$[1]$ Does good $R^2$ necessarily tells us that the experiment went right? $[2]$ Is not extrapolation dangerous when used for a far point?

54 Views Asked by At

In an experiment, the relation between $x$ and $y$ is linear.

$x_\text{actual} = \alpha_x x_\text{observed} + \beta_x + \gamma_x$. [Here, $\alpha$ is the slope, $\beta$ is the intercept, and $\gamma$ is a random error].

(In most of the practical cases, $\alpha_x$ is very close to $1$, and $\beta_x$ and $\gamma_x$ are both close to $0$).

Similarly,

$y_\text{actual} = \alpha_y y_\text{observed} + \beta_y + \gamma_y$. [Here, $\alpha$ is the slope, $\beta$ is the intercept, and $\gamma$ is a random error].

For illustration, see the following plot (same idea applied for both variables) (there is a slope $\alpha$, and an intercept $\beta$, and a random error for each measurement $\gamma$).

enter image description here


Now after implementing the experiment, we have $n$ observed points:

$$(x_1,y_1),(x_2,y_2),(x_3,y_3),\dots,(x_n,y_n)$$


On these $n$ data points (not the plot above, the plot above shows the relation between observed $x$ and actual $x$, or the relation between observed $y$ and actual $y$, but not the relation between observed $x$ and observed $y$), I have two things in mind:

FIRST: having a bad coefficient of determination, $R^2$, will tell us that something went wrong in the experiment.

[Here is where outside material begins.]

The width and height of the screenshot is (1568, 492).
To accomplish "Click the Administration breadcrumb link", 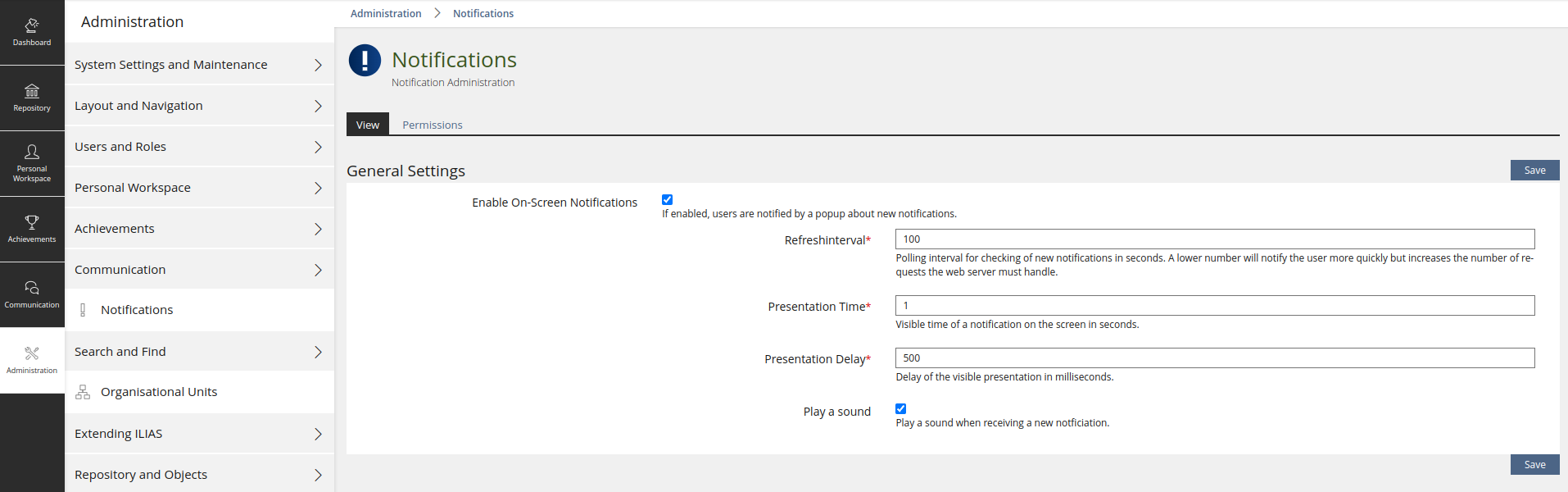I will coord(386,13).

However, having a good coefficient of determination, does not necessarily guarantee that everything in the experiment went right. My coworker disagrees with me and he says "good $R^2$ means everything went right".

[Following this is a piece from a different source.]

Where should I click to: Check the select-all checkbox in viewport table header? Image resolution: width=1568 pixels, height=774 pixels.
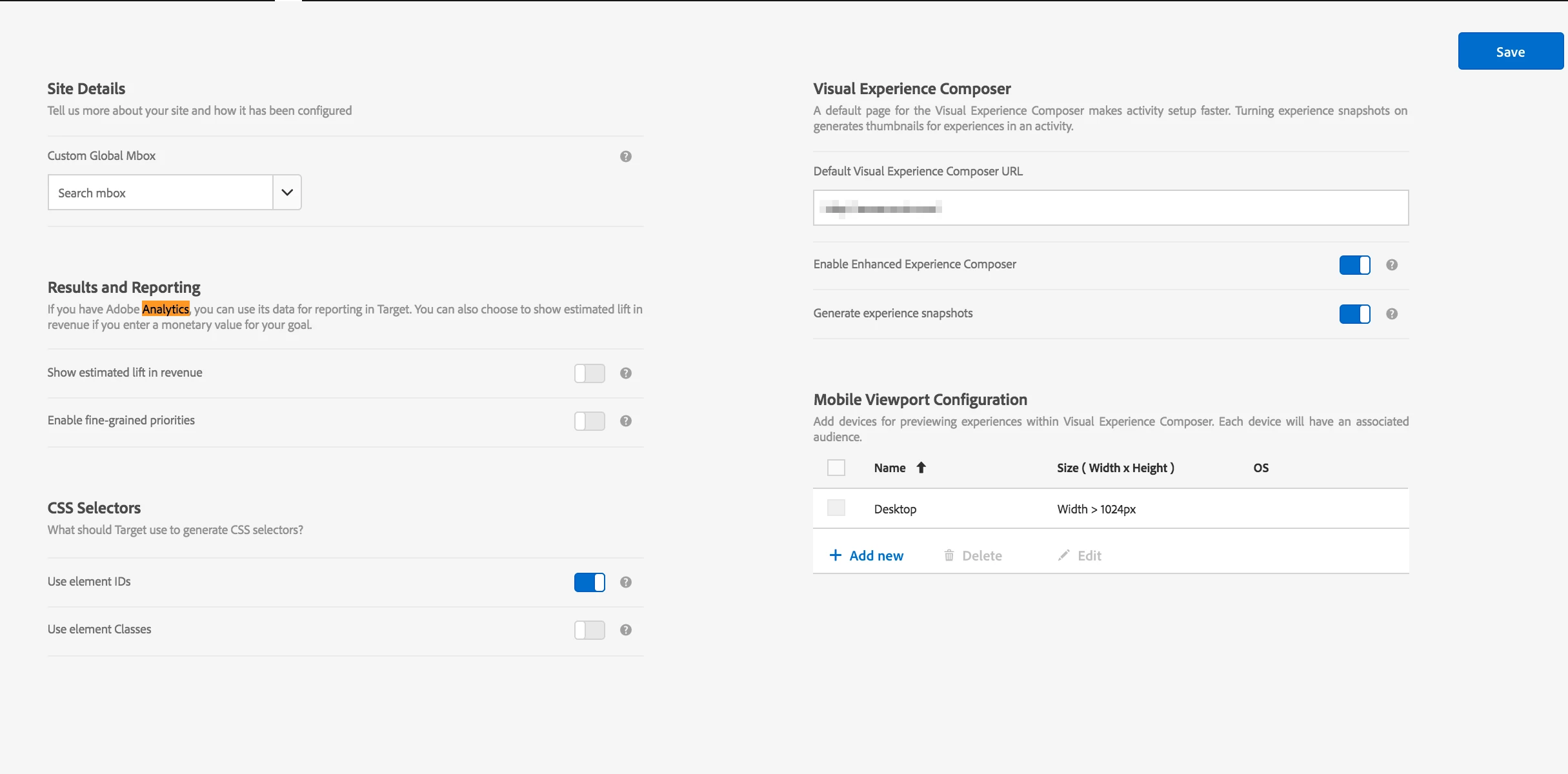pos(836,468)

SECOND: Imagine we have very close points to each other, then the straight line fit can play too much, and we cannot rely on these points to extrapolate, (except possibly extrapolating for a close point), but I think we should not extrapolate a far point relying on a line that is obtained from points which are very close to each other. Again he disagrees with me.

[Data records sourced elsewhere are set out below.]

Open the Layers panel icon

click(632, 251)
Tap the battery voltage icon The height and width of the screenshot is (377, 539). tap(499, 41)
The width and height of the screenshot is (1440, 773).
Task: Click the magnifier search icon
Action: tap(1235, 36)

For FIRST, am I right, or my coworker? If I am right, can you provide me a reference for that?

For SECOND, am I right, or my coworker? If I am right, how can we use the observed data points together with $\alpha_x, \beta_x, \gamma_x, \alpha_y, \beta_y, \gamma_y$ to determine the $x$-interval in which extrapolation is valid such that we ensure that the calculated $y$ using the line is within $\pm P\text{%}$ from the actual? ($P$ is provided).

Maybe some statistical tests, like $t$-test, (Maybe), and I am not sure how.


Your help would be appreciated. THANKS!